### TASK TO CARRY OUT
Would you please restate all of the data exactly?

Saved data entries
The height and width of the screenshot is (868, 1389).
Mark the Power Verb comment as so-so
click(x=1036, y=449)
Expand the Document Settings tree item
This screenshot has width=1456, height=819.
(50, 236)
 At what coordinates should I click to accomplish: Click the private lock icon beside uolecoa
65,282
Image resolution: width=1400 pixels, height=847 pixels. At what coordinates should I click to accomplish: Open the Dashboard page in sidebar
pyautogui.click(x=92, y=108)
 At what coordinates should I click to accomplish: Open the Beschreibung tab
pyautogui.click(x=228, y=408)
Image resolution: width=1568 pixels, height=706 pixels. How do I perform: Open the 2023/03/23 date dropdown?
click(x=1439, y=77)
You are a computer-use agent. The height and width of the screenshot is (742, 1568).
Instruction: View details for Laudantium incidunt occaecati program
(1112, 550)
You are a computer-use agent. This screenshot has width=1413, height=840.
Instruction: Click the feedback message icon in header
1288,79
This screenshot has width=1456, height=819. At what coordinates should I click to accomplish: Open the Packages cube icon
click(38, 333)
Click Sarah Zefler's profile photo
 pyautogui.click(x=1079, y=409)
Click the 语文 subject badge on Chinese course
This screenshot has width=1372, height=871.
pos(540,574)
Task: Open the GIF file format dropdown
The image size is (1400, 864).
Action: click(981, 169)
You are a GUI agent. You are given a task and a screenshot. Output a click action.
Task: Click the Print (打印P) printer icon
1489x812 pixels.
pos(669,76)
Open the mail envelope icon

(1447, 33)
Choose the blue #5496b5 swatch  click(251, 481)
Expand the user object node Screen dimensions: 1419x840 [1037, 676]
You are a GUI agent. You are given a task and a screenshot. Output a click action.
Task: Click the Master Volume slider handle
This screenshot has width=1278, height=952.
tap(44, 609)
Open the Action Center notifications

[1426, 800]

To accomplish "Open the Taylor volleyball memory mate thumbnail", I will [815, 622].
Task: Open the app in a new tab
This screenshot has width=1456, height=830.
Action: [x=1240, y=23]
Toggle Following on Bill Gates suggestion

### SOLUTION TO THIS TASK
The height and width of the screenshot is (868, 1389).
Mark the Power Verb comment as so-so
click(x=1036, y=449)
Expand the Document Settings tree item
This screenshot has width=1456, height=819.
(50, 236)
 At what coordinates should I click to accomplish: Click the private lock icon beside uolecoa
65,282
Image resolution: width=1400 pixels, height=847 pixels. At what coordinates should I click to accomplish: Open the Dashboard page in sidebar
pyautogui.click(x=92, y=108)
 At what coordinates should I click to accomplish: Open the Beschreibung tab
pyautogui.click(x=228, y=408)
Image resolution: width=1568 pixels, height=706 pixels. How do I perform: Open the 2023/03/23 date dropdown?
click(x=1439, y=77)
You are a computer-use agent. The height and width of the screenshot is (742, 1568).
Instruction: View details for Laudantium incidunt occaecati program
(1112, 550)
You are a computer-use agent. This screenshot has width=1413, height=840.
Instruction: Click the feedback message icon in header
1288,79
This screenshot has width=1456, height=819. At what coordinates should I click to accomplish: Open the Packages cube icon
click(38, 333)
Click Sarah Zefler's profile photo
 pyautogui.click(x=1079, y=409)
Click the 语文 subject badge on Chinese course
This screenshot has width=1372, height=871.
pos(540,574)
Task: Open the GIF file format dropdown
The image size is (1400, 864).
Action: click(981, 169)
You are a GUI agent. You are given a task and a screenshot. Output a click action.
Task: Click the Print (打印P) printer icon
1489x812 pixels.
pos(669,76)
Open the mail envelope icon

(1447, 33)
Choose the blue #5496b5 swatch  click(251, 481)
Expand the user object node Screen dimensions: 1419x840 [1037, 676]
You are a GUI agent. You are given a task and a screenshot. Output a click action.
Task: Click the Master Volume slider handle
This screenshot has width=1278, height=952.
tap(44, 609)
Open the Action Center notifications

[1426, 800]

To accomplish "Open the Taylor volleyball memory mate thumbnail", I will [815, 622].
Task: Open the app in a new tab
This screenshot has width=1456, height=830.
Action: [x=1240, y=23]
Toggle Following on Bill Gates suggestion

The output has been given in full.